Source : Indicateurs de gouvernance dans le monde (Worldwide Governance Indicators), Banque mondiale, J.P. Morgan Asset Management. Données au 31 janvier 2021.
L’un des principaux problèmes des entreprises émergentes est celui de l’actionnariat. Le flottant de l’indice MSCI Emerging Markets n’est que de 50 %, contre près de 90 % pour les marchés développés. Investir sur les marchés émergents signifie généralement être en position minoritaire, car l’entité est contrôlée soit par l’État, soit par des particuliers, soit par des familles. Le risque pour les investisseurs est que la direction de l’entreprise n’aspire pas uniquement à des objectifs économiques. Les relations étroites avec les représentants du gouvernement nuisent également aux efforts visant à lutter contre les pratiques anticoncurrentielles et la corruption et à protéger les droits des actionnaires. L’engagement est crucial pour obtenir une image plus claire de la volonté réelle de la direction d’améliorer la gouvernance. La capacité de provoquer le changement par le biais du vote aux assemblées d’actionnaires est plus limitée sur les marchés émergents que dans les pays développés.

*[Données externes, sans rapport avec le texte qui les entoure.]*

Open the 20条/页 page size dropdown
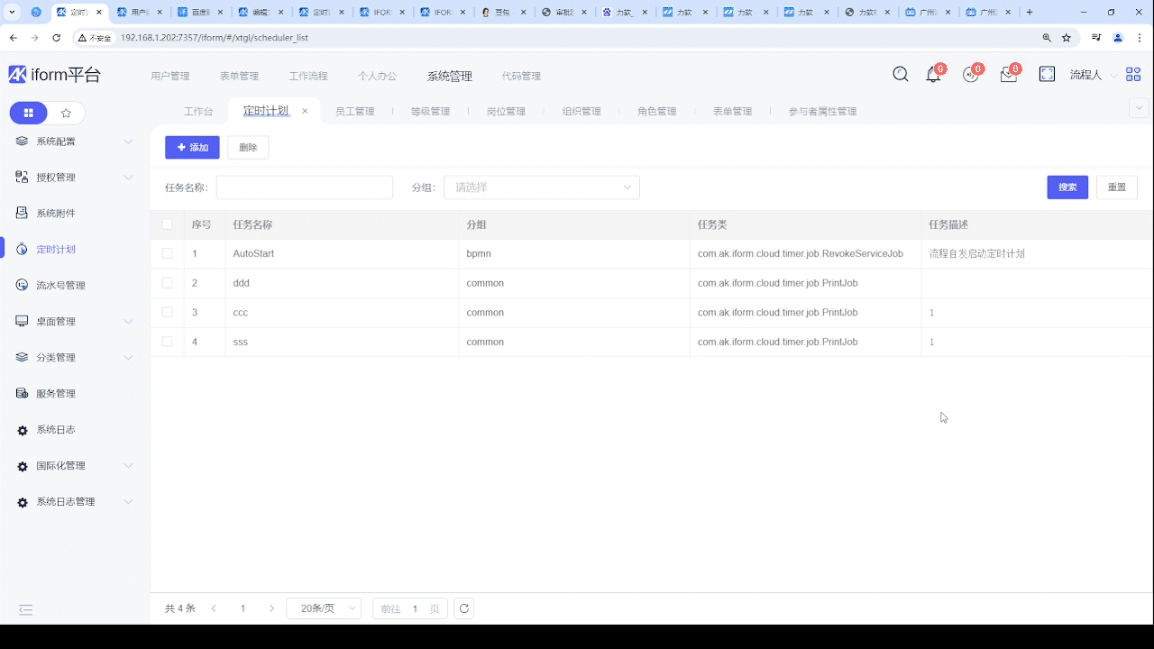 (x=324, y=608)
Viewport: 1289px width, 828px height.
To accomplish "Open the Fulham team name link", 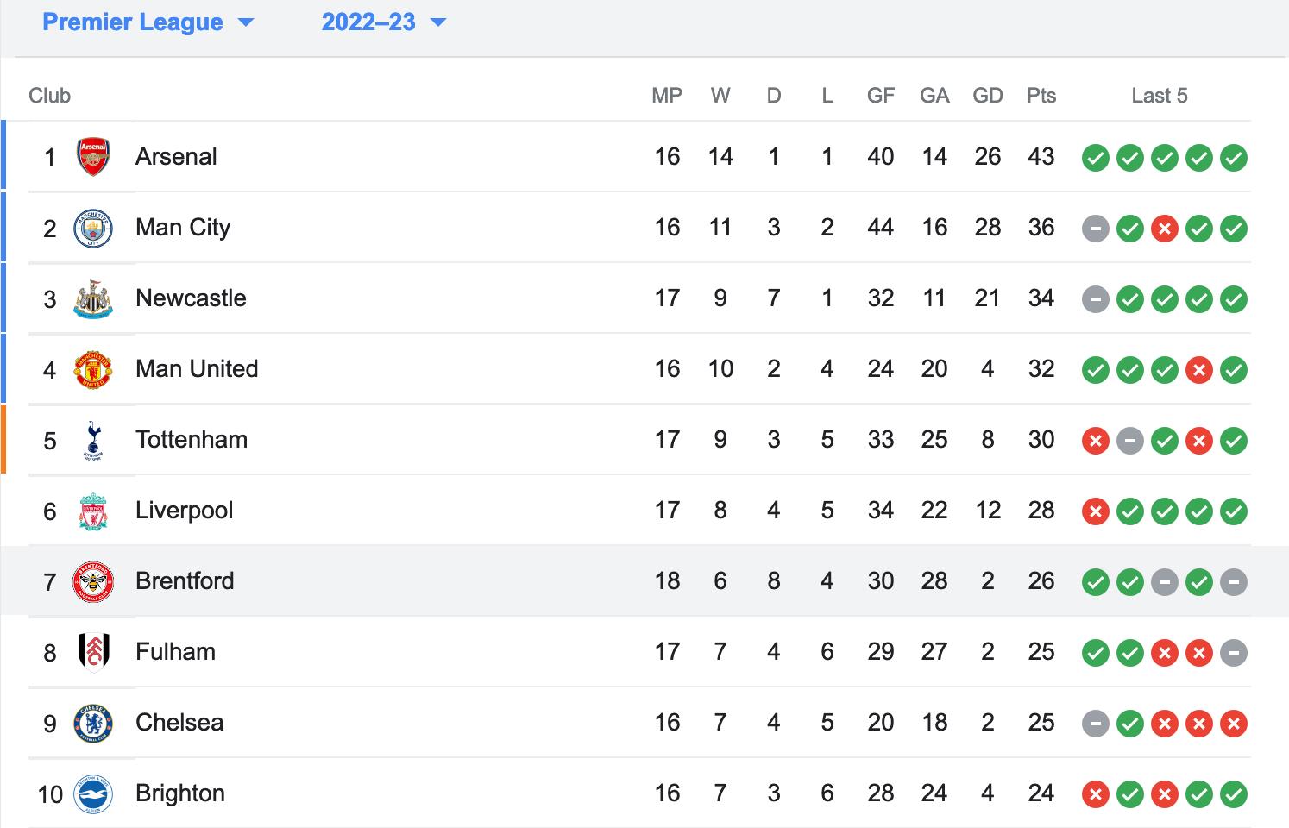I will [x=175, y=651].
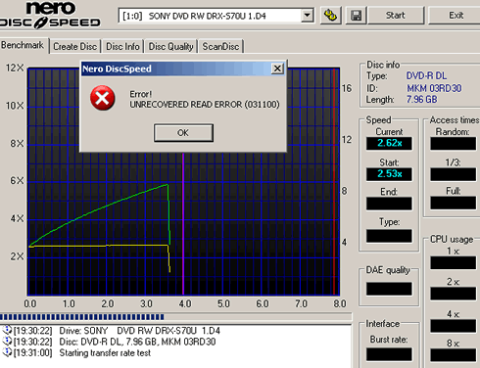Click the log icon beside the Drive: SONY entry
This screenshot has height=368, width=480.
(7, 330)
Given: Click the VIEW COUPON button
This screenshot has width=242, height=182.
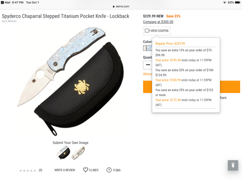Looking at the screenshot, I should [157, 31].
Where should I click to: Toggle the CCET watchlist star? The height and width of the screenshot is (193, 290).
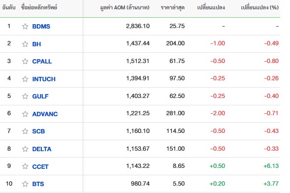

Cependant, les responsables politiques des marchés émergents réagissent à la demande croissante à l’égard d’une meilleure gouvernance. Par exemple, l’adoption de codes de gouvernance d’entreprise à Taïwan (2010), au Brésil (2016) et en Russie (2014) a permis d’améliorer la représentation des administrateurs indépendants au sein des conseils d’administration. Dans l’ensemble des marchés émergents, cette représentation a augmenté de 10 points de pourcentage pour atteindre 51 % ces quatre dernières années. Les normes de gouvernance en Afrique du Sud sont déjà proches de celles des marchés développés.
Graphique 5 : Les normes de gouvernance s’améliorent dans les pays émergents
Pourcentage moyen d’administrateurs indépendants dans certains pays émergents
Source : Bloomberg, J.P.Morgan Asset Management. Données au 31 janvier 2021.
Conclusion
Les marchés émergents et les enjeux ESG constituent deux mégatendances à un carrefour de l’investissement. La croissance dynamique des marchés émergents devrait entraîner une représentation nettement plus importante au sein des portefeuilles au cours des dix prochaines années. Dans le même temps, en raison des préférences des investisseurs et de la réglementation des capitaux dans les pays développés, nous constatons une préférence croissante pour les investissements qui respectent les critères ESG.
Les marchés émergents ne sont pas homogènes, que ce soit au niveau des pays ou celui des entreprises. Mais la croissance et le caractère durable peuvent être conciliés par une recherche approfondie et un dialogue poussé avec les entreprises. Les entreprises qui bénéficient de la croissance rapide sur leur marché local mais qui, dans le même temps, démontrent une prise de conscience et une volonté de respecter les normes ESG mondiales, possèdent des modèles économiques durables. En effet, les caractéristiques ESG servent souvent d’indicateur de qualité car les entreprises performantes de ce point de vue sont souvent gérées dans une perspective à long terme et présentent des niveaux plus élevés de R&D et d’innovation.
En définitive, nous ne pensons pas que l’investissement dans les marchés émergents soit en opposition avec les ambitions ESG du reste du monde – l’inverse pourrait même être vraie. En exigeant des normes ESG plus strictes, les investisseurs contribuent à accélérer le changement. Le potentiel important d’amélioration des résultats durables et la prise en compte des critères ESG au sein de cette classe d’actifs offre de nombreuses opportunités de performance aux investisseurs à long terme.